Certainly there are many difficulties in reproducing papers:

  1. Not everyone have the extra time to spend on a setting that they don't really need.

  2. Some papers are unclear about the exact settings.

  3. Some are naturally hard to reproduce due to variance in experiments, e.g. RL papers.

  4. Sometimes papers are not trustworthy. People may tune their results heavily or choose the best from multiple runs, just to get published.

  5. Some papers have no measurable results, e.g. GANs.

It would make our life much easier if authors can open source their code. When there is a public piece of code that reproduces the method, it's usually not hard to write a new one.

Open source also benefits the authors. It validates the paper and makes it easier to follow, which is especially important for junior authors: it's unlikely for others to spend time reproducing the method, when they don't have enough trust on the author.
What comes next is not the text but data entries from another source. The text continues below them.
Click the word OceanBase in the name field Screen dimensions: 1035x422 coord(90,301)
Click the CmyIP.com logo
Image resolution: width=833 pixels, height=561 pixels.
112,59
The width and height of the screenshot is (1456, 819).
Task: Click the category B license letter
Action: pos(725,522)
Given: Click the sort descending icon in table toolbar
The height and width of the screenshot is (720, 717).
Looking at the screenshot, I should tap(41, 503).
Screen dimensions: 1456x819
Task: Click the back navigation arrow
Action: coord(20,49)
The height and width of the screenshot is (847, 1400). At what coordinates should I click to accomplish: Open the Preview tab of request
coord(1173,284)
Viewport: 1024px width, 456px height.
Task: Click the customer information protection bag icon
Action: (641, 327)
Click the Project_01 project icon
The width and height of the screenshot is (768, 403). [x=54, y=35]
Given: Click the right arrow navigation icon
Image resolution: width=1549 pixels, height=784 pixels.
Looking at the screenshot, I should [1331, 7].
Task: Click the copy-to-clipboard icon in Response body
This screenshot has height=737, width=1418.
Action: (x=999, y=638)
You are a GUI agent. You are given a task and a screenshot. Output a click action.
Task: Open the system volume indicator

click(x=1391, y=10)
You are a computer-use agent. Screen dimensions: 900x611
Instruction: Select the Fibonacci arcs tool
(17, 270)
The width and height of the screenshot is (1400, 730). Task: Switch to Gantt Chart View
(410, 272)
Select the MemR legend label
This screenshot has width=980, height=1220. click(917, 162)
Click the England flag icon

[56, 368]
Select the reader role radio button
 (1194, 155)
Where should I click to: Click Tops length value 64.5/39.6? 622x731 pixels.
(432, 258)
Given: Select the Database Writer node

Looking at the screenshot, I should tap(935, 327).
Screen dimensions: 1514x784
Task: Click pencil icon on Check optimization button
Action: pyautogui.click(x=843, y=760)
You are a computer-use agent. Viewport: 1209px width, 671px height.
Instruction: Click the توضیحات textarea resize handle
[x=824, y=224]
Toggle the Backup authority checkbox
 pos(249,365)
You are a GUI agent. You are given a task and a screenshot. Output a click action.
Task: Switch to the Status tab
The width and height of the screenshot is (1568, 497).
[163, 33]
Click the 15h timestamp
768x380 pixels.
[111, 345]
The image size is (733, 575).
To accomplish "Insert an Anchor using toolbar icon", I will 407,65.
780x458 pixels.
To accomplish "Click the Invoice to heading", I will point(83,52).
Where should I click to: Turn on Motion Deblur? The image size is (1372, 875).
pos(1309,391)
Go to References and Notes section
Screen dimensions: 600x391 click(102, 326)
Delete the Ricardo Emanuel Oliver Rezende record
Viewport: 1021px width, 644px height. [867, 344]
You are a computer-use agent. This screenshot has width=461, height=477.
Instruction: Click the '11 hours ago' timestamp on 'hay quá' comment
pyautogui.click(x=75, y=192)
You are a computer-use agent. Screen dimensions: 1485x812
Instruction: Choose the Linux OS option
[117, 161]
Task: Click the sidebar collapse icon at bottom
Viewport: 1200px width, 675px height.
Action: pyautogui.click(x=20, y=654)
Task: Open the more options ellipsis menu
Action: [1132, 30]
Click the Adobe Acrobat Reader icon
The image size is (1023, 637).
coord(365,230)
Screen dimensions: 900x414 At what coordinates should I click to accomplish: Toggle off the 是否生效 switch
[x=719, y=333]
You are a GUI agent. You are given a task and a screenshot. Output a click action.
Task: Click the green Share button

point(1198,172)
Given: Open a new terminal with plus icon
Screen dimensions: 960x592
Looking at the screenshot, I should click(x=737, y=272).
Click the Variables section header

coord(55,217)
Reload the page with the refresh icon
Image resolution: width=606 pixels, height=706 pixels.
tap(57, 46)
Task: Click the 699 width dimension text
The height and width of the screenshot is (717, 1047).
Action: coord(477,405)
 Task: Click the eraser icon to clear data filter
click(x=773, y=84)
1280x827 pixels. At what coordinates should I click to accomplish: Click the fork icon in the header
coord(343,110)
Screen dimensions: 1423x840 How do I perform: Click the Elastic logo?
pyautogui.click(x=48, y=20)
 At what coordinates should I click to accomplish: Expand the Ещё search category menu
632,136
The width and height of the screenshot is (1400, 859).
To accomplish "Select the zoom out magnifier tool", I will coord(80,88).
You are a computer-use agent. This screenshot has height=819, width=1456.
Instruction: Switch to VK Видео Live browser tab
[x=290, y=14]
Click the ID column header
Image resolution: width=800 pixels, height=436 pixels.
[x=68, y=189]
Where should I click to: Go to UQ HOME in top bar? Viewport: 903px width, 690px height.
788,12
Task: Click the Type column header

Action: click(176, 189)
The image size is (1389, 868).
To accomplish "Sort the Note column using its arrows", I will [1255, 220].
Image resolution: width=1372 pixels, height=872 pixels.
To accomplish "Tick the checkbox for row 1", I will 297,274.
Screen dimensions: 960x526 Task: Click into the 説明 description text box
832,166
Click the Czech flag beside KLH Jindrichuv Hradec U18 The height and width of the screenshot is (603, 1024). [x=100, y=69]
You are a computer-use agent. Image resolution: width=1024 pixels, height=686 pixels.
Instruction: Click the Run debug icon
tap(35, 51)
How's the community doing?

Do authors often release their code?

I would say not many. I guess a major reason is that research code is usually messy -- which is reasonable. In research, you don't know whether the code you're writing now will ever be used after today, and you are often unable to plan (and make designs) for code you're going to write tomorrow. It's hard to write high-quality code in this way.

Are papers reproduced by the community?

Even worse. In fact, even the most famous results are not so popular in the open source world. I work on CV & RL, so I'll mention some most famous results in these field:

  1. ResNet (and variants) on ImageNet. Modern DL frameworks today usually have their official implementations.
  2. Faster R-CNN on COCO. The original code release was based on outdated VGG / caffe / matlab. If we want a modern version (ResNet at least), the only ones I know so far that mention matching COCO performance (within 1 mAP -- this is still not a small gap that can use the "variance excuse") are 1 2 3 4.
  3. Mask R-CNN on COCO. Published 8 months ago, there is literally no success in reproducing its performance on github. There is one which mentions matching performance on cityscapes dataset, though.
  4. DQN/A3C for playing atari games (pong excluded -- it's like MNIST). There are many DQN repos but often didn't mention any comparable scores, and I didn't check further. For A3C the only good ones I know are 1 2 3 4.

In fact, most github repos that claim to "reproduce" these papers only implement the method, not the experiments. They do "appear to work", but as said earlier, without a matching experiment we don't know are they correct or not.

Also, if we check DL frameworks in the above links, the world is dominated by tensorflow, pytorch and mxnet. Caffe and theano are not doing well today. Another interesting thing is, none of the above results were successfully reproduced in Keras.

What we should do?

ICLR next year has a reproducibility challenge, which is a great signal that the community is addressing this issue. The challenge let students reproduce experiments in ICLR papers, and the rules basically said what we should do:

  • For authors: encouraged to release the code
  • For users of papers: reproduce some experiments in the paper

This post is written from the view of users, e.g. students, researchers trying to follow someone's results, engineers working on DL applications. If you're serious about what you're training, don't get too happy about something that appears to work. Remember that you could be unaware of your mistakes.